The dressing room at the Wanda was at sixteen degrees when we arrived at eight o’clock local. The heating had not been fixed. Rebecca had her five gel-pad heaters running inside the kit bags within ninety seconds. Steele was standing on the door so that nobody from the Atlético staff could come in unannounced.

The Atlético warm-up music started at twenty to nine. Loud enough to feel in the chest through the dressing-room wall. The same eight bars of Himno del Atleti played on a loop at a volume that was not designed for a stadium. It was designed for the room we were sat in.

Nobody talked. Nobody could have. Pato put his earphones in. Sakho was tying his boots very slowly. Konaté was reading the back of a gel-pad packet like it was scripture. Neves was bouncing a ball on his knee in time with the music because there was nothing else to do.

I waited until the music cut.

"Popey. Aaron, Ibu, Mama, Ben. Rúben and Mateo. Serge right, James in the hole, Wilf left. Benteke up top."

I scanned the room.

"Lads. Crystal Palace Football Club has existed for a hundred and twelve years. In a hundred and twelve years, this club has never been to a European quarter-final. Ninety minutes from now, that changes! You change it. Nobody else. Not the people who built the ground. Not the people who paid for your contracts. Not me. You eleven, plus the seven on the bench, plus the staff who got you here. The next match in the history of Crystal Palace Football Club is the quarter-final of the Europa League. And it starts the minute that whistle blows tonight."

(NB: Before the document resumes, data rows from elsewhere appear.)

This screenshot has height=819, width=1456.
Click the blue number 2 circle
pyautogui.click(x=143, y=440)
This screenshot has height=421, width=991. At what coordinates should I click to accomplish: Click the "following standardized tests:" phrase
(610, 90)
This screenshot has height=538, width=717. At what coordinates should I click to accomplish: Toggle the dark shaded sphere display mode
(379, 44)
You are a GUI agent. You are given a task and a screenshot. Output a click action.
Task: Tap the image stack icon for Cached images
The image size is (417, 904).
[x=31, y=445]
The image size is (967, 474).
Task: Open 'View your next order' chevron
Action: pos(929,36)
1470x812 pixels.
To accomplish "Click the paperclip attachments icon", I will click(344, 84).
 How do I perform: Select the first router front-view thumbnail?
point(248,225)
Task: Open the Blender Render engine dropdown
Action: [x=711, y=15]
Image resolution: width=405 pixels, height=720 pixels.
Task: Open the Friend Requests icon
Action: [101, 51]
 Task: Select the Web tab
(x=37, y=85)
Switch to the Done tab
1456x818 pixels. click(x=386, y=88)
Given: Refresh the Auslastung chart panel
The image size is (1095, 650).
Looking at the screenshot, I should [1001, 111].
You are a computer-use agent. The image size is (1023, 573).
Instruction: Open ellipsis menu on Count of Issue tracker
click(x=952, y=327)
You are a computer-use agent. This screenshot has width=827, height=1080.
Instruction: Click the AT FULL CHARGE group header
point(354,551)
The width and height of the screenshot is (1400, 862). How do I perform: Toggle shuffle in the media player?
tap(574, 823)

The room had gone very quiet.

"Costa will come for Ibu. He’ll catch him with an elbow, a boot, a knee. He wants you to react. You don’t react. There will be shirts at corners. Oblak will hold the ball for fifteen seconds. The ball boy will be slow on every throw-in we win. None of it matters. We play. We don’t argue. We don’t moan. We play."

I waited.

"They watered our half of the pitch this afternoon and they will water it again at half-time because they don’t want us to play our football. So we play a different football. We play patient. We play boring. We play men. We have a three-goal lead. We don’t need to win this. But we will! Because we are not the team that comes to the Wanda to survive. We come to the Wanda to win! That’s what we do. Tonight we do it for every Palace fan who ever lived."

Sakho stood up. Hit his chest twice.

"Madrid!" he said. "Is the same as anywhere else!"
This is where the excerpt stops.